本文:
-=-=-=-=-
このゲームでは、大戦略などの普通のゲームのように、リアルな兵器はでてこない。各サイロは、単純な三角で表され、潜水艦はアイコンのような形で表される。各都市は、単なる点として表され。核兵器が爆発しても、その都市の悲惨な状況は表されない。ただ、単に100万人が死んだと言うそっけない表示によってのみ、悲惨さが表される。

私は、このゲームがものすごくリアルなものとして感じる。理由は、二つある。 一つは、多分戦略空軍の司令室もこんなシンプルな表示だろうと考えるから。そして、もう一つは、崩壊したリアルな都市が表示されないから、かえってリアリティがある。

死者250万と言う表示から、都市の雑踏の賑わいを感じることは出来ない。人々の生は数字に還元され、ただの量として把握される。

一般に、ヴァーチャルリアリティといった場合、現実世界をいかにリアルに再現するかと言う点に力点がおかれる。そのために高精細のディスプレイが必要になり、強力な3Dカードが必要になる。PS3は、綺麗な映像こそリアルだと言う主張しているみたいだ。
-=-=-=-=-
課題:
(1) 核戦争ゲームについての文章のうち、「このゲームでは、大戦略などの」から始まって「ってのみ、悲惨さが表される。」で終わる部分を、そのまま書き写しなさい。
(2) 核戦争ゲームについての文章を読んで、次の問いに答えなさい。
(a) このゲームでは、各サイロはどのような形で表されるか。
(b) 筆者がこのゲームをリアルに感じる理由は、いくつあると述べられているか。
(c) PS3は、どのようなものこそリアルだと主張しているようだと書かれているか。
(3) 核戦争ゲームについての文章の最後の文に続けて、その先を書きなさい。
このあとに並ぶ行は、核戦争ゲームについての文章とは関係がない。

元データ:
-=-=-=-=-
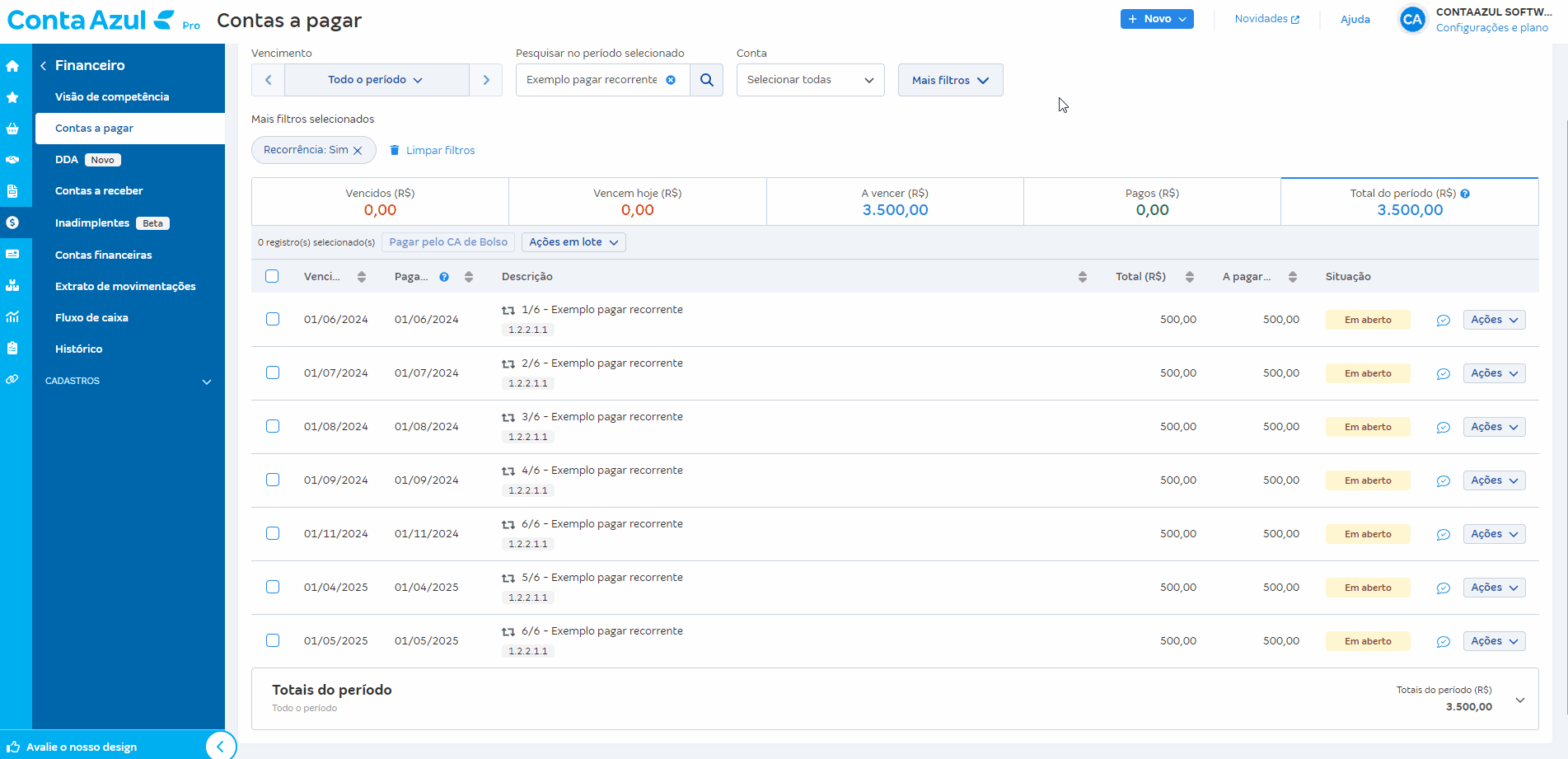Open the Conta Selecionar todas dropdown
Image resolution: width=1568 pixels, height=759 pixels.
pyautogui.click(x=810, y=80)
-=-=-=-=-
解答:
(1)
このゲームでは、大戦略などの普通のゲームのように、リアルな兵器はでてこない。各サイロは、単純な三角で表され、潜水艦はアイコンのような形で表される。各都市は、単なる点として表され。核兵器が爆発しても、その都市の悲惨な状況は表されない。ただ、単に100万人が死んだと言うそっけない表示によってのみ、悲惨さが表される。

(2)
(a) 単純な三角
(b) 二つ
(c) 綺麗な映像

(3)
でも私は、私はその考え方に違和感がある。むしろ、リアルの不在こそが、逆にリアリティを掻き立てる。倒壊された都市の映像や悲惨な写真を見せられるより、このシンプルな画面を見せられたほうがはるかに怖い。

このゲームを見て核兵器をゲームなどにして不謹慎だと言う人がいるかも知れない。でも私はむしろこのゲームこそが反戦教育に役立つかも知れないなと思う。多分、現代戦において、最高司令室は、あたかもゲーム画面のようだから。


このゲームレビューは、この街で205人が今日生まれ 6370万人の死亡 / 核ゲー「DEFCONと言うエントリーに触発されて書きました。彼のエントリーは素晴らしいです。 特に「この街で205人が今日生まれ」の下りはとても詩的な表現だと思います。人はどのような状況下においても、生を授かることができるのかと考えると、なんか泣けてくる。6370万人は死んでいるんだけど。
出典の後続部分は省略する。